**Task directions:**
Turn the entries into a numbered list, starting with the line containing "Where should I" and going on through the line containing "This screenshot has". Leave out any blank lines.

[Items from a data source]
■ ■ ■ ■ ■
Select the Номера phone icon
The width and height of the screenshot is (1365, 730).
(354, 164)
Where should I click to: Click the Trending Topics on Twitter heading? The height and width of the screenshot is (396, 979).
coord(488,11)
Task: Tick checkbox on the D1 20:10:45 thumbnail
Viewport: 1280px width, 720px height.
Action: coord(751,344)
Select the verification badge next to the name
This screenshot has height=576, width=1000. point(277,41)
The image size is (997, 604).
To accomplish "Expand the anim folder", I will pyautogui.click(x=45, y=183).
■ ■ ■ ■ ■
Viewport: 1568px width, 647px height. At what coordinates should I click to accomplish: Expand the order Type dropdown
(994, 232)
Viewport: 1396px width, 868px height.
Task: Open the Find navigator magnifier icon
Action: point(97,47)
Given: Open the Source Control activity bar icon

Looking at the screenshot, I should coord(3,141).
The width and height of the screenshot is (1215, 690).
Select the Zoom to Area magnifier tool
■ ■ ■ ■ ■
**Correct result:**
1. Where should I click to: Click the Trending Topics on Twitter heading? The height and width of the screenshot is (396, 979).
2. coord(488,11)
3. Task: Tick checkbox on the D1 20:10:45 thumbnail
4. Viewport: 1280px width, 720px height.
5. Action: coord(751,344)
6. Select the verification badge next to the name
7. This screenshot has height=576, width=1000. point(277,41)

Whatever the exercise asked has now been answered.